Reproduce the full listing below unchanged, apart from the pictures.

Material for this task →
☆ ☆ ☆ ☆ ☆
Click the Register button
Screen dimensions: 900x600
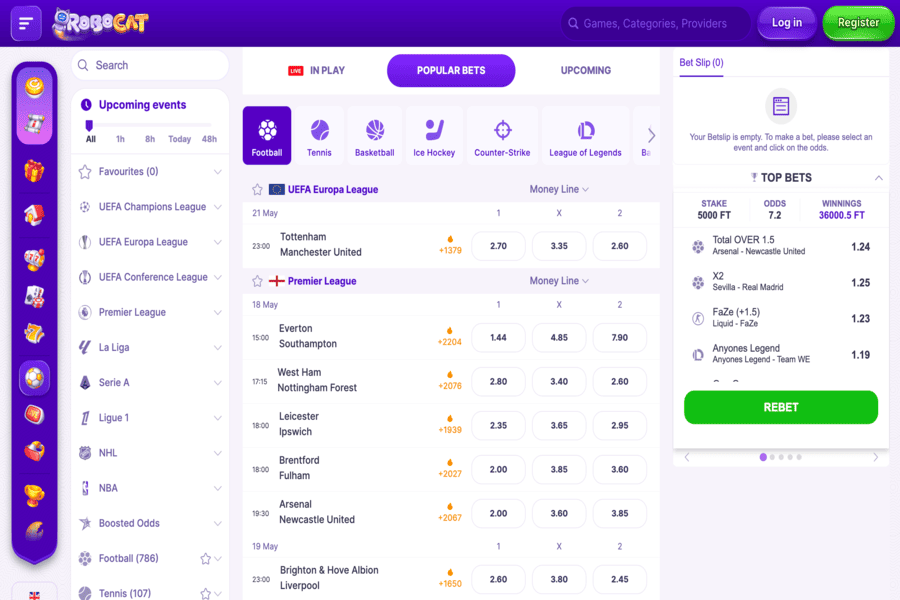[x=858, y=23]
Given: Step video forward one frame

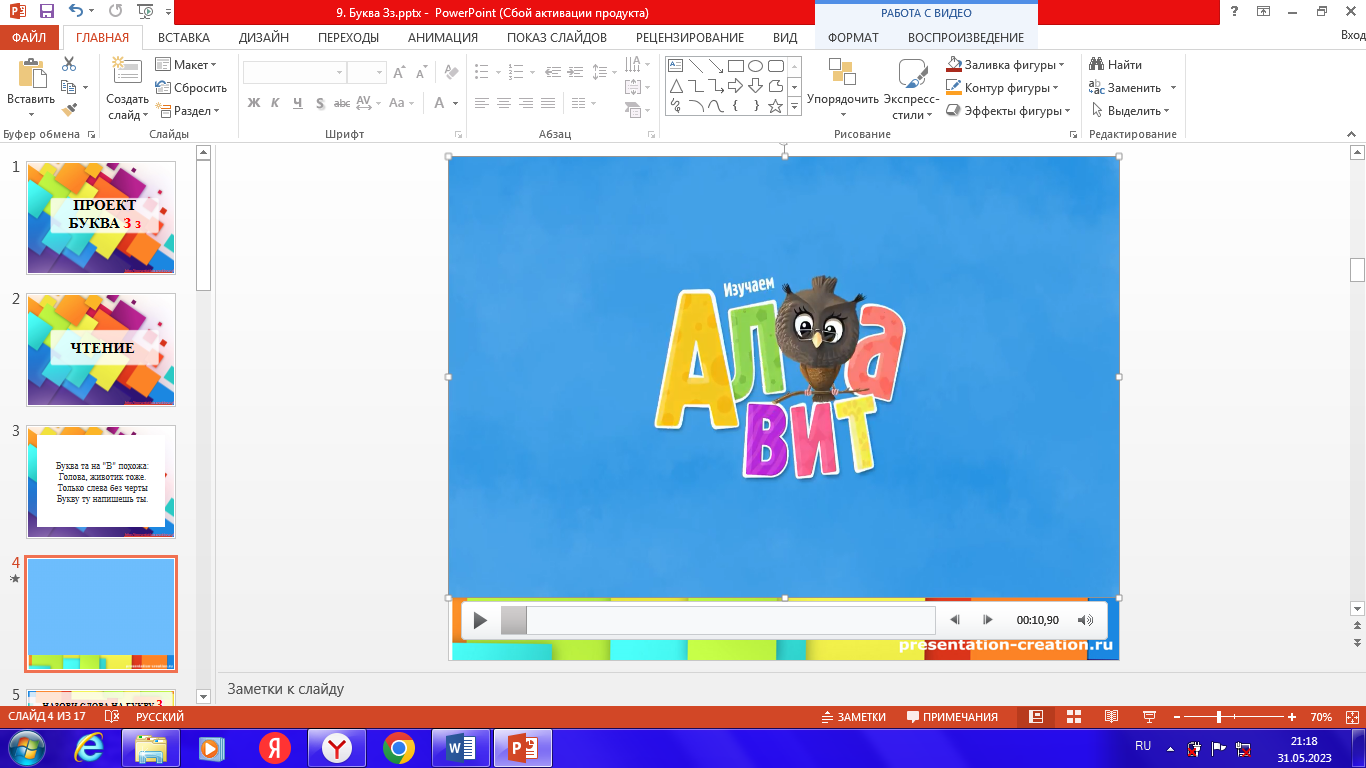Looking at the screenshot, I should tap(987, 620).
☆ ☆ ☆ ☆ ☆
Completed exercise →
Click the Register button
Screen dimensions: 900x600
[x=858, y=23]
Given: Step video forward one frame

Looking at the screenshot, I should tap(987, 620).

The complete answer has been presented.